SUPPORT THE BODY / RESET THE NERVOUS SYSTEM
Restorative yoga is just what it sounds like: a form of yoga designed to nourish and restore body and mind. It is a particularly slow practice, reliant on an array of yoga props, requiring little exertion from the practitioner. In our full, often over-scheduled lives, restorative yoga serves as a welcome rest stop. It encourages and requires us to put the brakes on and press the all-important reset button.
The practice style and speed of Restorative yoga is not unlike sleepwalking through time. Poses are held in a delightfully supported way by cushy bolsters, carefully folded blankets, and ergonomic Yoga Eggs such that the spinal structure is adequately reinforced and the musculature of the body can truly release.
Originally conceived of by B.K.S. Iyengar as an adapted, accessible version of yoga that required little strain on the part of the student, Restorative yoga was expanded upon and popularized by Judith Lasater in the 1970s. According to Lasater, restorative yoga poses “help us to learn to relax and rest deeply and completely.”
THE UNIQUE BENEFITS OF RESTORATIVE YOGA
Anyone who has held a restorative pose or two at the end of a vigorous flow, or better yet absorbed a full 2-hour restorative class can tell you the end result is an overall tranquil ‘high’ of sorts. The pervasive feeling is one of slow, serene awareness in which the nerves are calmed, the body rested, and the mind easeful. But how is this different from any other yoga practice?

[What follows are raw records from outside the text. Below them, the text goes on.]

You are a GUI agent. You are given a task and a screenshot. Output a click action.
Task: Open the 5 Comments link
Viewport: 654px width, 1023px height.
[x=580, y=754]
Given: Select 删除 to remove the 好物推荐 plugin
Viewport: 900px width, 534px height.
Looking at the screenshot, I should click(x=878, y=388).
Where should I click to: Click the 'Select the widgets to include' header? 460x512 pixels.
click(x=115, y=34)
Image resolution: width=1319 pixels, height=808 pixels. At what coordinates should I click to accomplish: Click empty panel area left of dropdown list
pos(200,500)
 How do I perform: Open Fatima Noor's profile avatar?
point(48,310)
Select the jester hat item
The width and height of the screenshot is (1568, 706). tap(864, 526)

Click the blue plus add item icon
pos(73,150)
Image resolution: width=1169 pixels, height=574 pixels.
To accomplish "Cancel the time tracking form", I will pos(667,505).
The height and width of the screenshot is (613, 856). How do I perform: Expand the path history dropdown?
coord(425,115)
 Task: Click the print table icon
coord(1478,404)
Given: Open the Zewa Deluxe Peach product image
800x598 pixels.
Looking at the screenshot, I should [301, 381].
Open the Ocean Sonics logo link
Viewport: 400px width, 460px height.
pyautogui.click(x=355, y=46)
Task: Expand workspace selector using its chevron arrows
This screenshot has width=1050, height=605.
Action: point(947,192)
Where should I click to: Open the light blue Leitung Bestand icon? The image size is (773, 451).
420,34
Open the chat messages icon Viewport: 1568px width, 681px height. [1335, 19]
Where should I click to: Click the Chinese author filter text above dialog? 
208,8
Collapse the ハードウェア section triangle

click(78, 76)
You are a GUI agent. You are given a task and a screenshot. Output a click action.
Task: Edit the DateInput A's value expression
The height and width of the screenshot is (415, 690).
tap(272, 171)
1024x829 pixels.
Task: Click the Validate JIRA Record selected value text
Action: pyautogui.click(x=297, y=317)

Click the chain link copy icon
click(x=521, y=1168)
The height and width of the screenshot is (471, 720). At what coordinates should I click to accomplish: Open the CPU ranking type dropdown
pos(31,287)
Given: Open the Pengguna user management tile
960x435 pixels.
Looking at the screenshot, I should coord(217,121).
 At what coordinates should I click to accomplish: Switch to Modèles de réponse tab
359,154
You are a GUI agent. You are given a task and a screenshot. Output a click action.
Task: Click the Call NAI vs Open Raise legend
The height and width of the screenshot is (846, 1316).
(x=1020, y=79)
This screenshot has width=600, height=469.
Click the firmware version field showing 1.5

For one, a restorative practice simply takes longer. Each pose is held not just for a breath or two, but for anywhere from 5 to 20 minutes. Secondly, there is an intentional exclusion of a key element of typical yoga practice: efforting. Restorative yoga encourages just the opposite: the student – along with gentle deep breath of course – passively relaxes into deep, long holds of each pose, thus inviting the nervous system to ratchet down. Restorative yoga helps relieve chronic stress, move the lymph (and thus boost immunity), slow down the heart rate, stimulate and soothe the organs, and balance the body’s energy. Similarly, a regular practice serves as a training ground of sorts for the frazzled nervous system to learn how to respond to stress.
NOW IS THE TIME
As the winter solstice approaches, the body’s natural rhythm in response to colder weather and longer nights is to quiet down, simplify, and rest. But the stresses and fullness of the holiday season signal us to do just the opposite. That makes November and December the perfect time to spend more time and energy re-patterning the nervous system by giving it ample opportunity to power down instead of gear up.